> [Work instruction] For this exercise, reproduce the entries below exactly, but only from the line containing "This screenshot has width=1125, height=692." through the line containing "1456x576 pixels.", both included.

> [Dataset extract]
______
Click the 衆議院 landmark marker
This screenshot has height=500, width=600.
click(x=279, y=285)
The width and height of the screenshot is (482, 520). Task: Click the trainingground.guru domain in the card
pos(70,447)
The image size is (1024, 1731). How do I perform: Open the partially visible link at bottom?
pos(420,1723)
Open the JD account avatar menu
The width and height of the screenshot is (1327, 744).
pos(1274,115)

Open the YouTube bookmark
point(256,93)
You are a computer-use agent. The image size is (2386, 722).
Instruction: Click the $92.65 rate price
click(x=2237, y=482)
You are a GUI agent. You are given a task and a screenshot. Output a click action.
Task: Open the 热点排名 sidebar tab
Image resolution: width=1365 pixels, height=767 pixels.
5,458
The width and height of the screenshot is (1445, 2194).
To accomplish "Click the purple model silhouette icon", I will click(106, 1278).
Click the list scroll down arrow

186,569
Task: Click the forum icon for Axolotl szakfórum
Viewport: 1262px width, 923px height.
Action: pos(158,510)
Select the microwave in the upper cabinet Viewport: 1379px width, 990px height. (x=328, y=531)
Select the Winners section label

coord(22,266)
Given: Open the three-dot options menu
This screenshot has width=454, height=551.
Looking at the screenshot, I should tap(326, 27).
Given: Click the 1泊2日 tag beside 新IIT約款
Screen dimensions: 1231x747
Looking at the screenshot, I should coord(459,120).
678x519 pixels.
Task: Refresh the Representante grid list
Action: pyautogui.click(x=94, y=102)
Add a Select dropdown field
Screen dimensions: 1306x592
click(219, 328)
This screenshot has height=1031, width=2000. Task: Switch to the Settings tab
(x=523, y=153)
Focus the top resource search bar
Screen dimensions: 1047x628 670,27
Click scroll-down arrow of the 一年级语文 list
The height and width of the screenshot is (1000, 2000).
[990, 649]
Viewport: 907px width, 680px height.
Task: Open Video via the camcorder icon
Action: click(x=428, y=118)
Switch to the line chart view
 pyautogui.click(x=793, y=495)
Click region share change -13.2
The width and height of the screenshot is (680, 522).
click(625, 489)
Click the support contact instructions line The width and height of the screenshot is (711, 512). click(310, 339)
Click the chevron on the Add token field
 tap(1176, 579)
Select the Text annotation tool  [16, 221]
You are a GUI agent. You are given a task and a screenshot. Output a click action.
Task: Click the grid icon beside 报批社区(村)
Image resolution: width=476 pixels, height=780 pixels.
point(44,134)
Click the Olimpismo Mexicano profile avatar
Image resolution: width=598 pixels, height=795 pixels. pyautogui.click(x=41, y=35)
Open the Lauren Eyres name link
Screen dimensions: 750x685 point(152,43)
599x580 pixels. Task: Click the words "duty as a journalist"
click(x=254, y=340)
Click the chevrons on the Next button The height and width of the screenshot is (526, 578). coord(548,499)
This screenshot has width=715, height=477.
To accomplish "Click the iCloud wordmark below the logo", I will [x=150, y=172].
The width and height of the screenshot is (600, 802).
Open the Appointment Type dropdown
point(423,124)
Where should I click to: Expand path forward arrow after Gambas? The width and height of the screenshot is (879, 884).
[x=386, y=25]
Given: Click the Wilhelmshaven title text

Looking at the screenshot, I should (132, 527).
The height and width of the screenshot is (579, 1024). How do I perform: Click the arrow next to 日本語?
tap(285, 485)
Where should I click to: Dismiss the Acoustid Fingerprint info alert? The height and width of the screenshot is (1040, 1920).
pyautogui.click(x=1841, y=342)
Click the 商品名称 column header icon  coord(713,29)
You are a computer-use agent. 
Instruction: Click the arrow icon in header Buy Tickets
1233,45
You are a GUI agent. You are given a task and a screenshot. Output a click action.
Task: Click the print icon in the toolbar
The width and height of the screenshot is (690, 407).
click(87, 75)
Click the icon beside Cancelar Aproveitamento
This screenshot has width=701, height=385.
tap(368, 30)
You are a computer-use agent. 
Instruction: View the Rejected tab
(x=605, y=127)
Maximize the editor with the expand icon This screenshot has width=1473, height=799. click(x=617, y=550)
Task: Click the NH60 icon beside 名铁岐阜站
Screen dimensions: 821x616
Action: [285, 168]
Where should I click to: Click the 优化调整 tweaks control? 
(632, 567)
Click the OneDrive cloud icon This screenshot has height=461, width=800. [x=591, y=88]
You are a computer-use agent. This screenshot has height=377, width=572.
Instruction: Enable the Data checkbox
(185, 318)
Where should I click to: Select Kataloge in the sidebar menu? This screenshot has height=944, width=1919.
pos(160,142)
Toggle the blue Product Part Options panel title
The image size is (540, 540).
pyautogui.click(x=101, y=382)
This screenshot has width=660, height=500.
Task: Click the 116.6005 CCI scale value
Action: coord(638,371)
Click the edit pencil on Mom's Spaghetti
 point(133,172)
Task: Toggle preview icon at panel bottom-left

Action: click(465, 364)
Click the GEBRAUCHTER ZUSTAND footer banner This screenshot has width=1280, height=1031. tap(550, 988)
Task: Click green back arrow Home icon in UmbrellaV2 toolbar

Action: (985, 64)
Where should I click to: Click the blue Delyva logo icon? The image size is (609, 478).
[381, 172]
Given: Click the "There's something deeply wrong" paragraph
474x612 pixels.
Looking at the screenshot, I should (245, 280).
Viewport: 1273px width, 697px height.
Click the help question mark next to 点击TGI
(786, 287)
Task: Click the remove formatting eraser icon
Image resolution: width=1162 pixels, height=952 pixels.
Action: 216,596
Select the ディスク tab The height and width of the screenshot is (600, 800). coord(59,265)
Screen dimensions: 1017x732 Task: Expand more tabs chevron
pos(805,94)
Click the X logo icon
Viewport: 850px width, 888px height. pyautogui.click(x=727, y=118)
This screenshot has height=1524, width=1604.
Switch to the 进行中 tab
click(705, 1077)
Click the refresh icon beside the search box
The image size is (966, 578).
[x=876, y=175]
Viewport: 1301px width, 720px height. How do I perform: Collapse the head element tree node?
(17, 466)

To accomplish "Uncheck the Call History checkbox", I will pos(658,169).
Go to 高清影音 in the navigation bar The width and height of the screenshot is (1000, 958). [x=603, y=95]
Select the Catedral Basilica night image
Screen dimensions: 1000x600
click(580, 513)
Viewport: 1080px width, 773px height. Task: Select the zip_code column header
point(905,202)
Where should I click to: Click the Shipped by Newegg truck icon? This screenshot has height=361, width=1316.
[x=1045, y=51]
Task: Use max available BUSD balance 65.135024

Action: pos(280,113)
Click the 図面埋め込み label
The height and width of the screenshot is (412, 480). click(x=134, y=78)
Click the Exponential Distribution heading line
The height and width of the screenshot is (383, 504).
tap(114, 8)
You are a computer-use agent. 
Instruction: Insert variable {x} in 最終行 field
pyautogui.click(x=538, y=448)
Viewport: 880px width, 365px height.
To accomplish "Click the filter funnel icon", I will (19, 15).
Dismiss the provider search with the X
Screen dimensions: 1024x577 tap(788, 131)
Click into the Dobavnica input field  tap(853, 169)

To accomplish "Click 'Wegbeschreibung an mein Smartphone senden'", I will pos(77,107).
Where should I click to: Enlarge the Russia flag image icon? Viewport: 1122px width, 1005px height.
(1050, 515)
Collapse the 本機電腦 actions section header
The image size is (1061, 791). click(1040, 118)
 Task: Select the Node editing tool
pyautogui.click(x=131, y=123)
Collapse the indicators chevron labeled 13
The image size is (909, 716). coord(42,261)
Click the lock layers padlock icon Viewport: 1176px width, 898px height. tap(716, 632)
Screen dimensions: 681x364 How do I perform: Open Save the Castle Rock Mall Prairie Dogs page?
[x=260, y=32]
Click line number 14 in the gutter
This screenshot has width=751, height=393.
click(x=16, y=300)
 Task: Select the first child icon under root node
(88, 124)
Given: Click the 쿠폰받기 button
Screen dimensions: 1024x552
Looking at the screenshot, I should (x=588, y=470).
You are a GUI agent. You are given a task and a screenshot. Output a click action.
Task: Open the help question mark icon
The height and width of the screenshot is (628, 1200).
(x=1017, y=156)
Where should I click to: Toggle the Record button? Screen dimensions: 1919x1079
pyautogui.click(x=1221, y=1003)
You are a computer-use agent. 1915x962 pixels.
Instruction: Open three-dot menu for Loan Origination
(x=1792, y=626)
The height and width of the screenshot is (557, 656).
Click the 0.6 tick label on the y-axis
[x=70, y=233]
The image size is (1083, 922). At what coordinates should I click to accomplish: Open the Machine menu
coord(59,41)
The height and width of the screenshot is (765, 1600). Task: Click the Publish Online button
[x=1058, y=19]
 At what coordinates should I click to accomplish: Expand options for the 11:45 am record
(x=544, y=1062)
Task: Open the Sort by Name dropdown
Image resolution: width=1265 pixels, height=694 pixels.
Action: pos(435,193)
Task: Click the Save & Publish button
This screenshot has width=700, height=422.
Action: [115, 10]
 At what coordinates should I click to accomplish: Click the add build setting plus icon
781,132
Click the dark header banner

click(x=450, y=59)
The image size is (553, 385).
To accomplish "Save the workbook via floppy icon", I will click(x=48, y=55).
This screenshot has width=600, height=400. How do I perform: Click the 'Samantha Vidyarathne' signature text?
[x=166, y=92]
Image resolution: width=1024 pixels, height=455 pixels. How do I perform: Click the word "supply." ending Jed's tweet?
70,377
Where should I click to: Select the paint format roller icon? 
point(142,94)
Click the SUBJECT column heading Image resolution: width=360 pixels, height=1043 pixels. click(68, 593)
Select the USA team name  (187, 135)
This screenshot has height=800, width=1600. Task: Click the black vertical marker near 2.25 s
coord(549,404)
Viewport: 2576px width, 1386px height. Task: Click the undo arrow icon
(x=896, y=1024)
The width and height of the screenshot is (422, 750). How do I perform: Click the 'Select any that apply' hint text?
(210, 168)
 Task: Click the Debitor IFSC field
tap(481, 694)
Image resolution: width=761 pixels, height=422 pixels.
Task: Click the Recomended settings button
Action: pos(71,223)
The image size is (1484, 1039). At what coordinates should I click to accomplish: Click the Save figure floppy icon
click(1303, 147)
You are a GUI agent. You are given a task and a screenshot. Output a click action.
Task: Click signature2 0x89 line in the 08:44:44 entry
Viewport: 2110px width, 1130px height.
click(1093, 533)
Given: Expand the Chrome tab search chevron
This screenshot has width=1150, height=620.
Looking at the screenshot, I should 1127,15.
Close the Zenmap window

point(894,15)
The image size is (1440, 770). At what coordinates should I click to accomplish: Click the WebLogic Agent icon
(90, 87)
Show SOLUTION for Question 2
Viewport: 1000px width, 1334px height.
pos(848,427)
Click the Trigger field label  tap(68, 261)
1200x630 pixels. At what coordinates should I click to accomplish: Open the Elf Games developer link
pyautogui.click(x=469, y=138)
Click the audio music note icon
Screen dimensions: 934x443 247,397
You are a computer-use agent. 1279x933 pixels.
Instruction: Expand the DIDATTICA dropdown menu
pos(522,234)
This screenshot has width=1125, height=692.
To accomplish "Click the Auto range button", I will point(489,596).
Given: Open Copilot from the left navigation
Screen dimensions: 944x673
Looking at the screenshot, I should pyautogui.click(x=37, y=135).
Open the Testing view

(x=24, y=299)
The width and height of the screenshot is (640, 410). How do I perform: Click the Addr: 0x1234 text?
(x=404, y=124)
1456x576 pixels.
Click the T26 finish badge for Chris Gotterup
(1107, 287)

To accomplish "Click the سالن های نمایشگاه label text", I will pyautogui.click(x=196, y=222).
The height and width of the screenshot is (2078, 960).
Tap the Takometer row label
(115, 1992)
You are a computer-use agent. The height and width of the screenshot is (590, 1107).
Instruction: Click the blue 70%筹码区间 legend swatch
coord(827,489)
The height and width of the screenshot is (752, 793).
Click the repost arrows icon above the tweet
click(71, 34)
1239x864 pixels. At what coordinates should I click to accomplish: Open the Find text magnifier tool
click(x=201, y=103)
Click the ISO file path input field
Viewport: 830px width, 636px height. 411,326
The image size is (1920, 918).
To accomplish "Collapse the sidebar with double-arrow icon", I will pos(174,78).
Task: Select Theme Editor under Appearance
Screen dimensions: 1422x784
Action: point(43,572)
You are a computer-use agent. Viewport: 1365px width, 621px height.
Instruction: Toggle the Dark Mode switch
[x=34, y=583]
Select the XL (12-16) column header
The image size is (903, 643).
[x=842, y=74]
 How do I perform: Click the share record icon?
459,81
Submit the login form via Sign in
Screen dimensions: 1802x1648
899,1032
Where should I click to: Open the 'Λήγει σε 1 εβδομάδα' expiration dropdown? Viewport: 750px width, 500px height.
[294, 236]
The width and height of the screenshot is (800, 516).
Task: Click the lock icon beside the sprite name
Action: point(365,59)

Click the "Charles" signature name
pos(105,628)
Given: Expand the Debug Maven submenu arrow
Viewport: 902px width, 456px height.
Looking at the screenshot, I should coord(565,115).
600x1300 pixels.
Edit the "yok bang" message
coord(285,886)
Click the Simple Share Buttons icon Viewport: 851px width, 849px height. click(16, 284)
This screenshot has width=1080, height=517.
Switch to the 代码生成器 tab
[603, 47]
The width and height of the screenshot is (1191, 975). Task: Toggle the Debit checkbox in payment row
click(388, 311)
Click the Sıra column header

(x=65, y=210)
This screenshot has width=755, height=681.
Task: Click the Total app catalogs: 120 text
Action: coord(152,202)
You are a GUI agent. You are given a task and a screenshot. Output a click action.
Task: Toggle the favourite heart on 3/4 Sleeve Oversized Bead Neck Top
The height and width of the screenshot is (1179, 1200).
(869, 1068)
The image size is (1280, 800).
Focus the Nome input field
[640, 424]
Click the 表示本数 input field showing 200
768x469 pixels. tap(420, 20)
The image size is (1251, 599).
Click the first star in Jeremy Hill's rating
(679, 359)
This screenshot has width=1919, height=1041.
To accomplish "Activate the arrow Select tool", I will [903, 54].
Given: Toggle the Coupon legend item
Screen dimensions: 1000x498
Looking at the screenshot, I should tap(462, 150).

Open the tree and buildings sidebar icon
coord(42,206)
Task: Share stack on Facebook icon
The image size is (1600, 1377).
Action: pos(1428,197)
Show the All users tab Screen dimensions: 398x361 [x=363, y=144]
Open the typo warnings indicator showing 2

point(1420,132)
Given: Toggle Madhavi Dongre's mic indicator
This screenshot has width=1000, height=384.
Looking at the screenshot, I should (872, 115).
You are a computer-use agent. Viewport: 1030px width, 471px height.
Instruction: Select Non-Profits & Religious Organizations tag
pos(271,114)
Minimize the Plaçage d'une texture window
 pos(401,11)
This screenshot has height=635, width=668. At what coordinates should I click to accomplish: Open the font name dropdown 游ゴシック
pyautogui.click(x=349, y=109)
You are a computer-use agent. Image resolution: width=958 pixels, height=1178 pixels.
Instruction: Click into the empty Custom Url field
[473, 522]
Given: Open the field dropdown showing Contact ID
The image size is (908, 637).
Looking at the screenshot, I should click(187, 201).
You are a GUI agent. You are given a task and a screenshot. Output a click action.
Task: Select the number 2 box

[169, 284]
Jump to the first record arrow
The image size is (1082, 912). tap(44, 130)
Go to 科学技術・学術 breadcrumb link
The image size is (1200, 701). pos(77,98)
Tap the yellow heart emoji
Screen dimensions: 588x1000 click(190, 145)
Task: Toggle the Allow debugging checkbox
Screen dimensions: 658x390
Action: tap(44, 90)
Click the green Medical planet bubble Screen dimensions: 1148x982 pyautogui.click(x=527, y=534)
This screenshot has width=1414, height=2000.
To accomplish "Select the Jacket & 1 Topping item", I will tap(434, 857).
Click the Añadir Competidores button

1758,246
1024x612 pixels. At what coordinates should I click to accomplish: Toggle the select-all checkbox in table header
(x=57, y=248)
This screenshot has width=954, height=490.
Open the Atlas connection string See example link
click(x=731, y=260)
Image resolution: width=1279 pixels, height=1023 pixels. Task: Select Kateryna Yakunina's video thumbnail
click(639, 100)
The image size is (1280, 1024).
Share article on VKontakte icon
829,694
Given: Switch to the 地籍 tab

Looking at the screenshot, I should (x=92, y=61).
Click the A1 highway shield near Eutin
______
> [Exercise result]
This screenshot has width=1125, height=692.
To accomplish "Click the Auto range button", I will point(489,596).
Given: Open Copilot from the left navigation
Screen dimensions: 944x673
Looking at the screenshot, I should pyautogui.click(x=37, y=135).
Open the Testing view

(x=24, y=299)
The width and height of the screenshot is (640, 410). How do I perform: Click the Addr: 0x1234 text?
(x=404, y=124)
1456x576 pixels.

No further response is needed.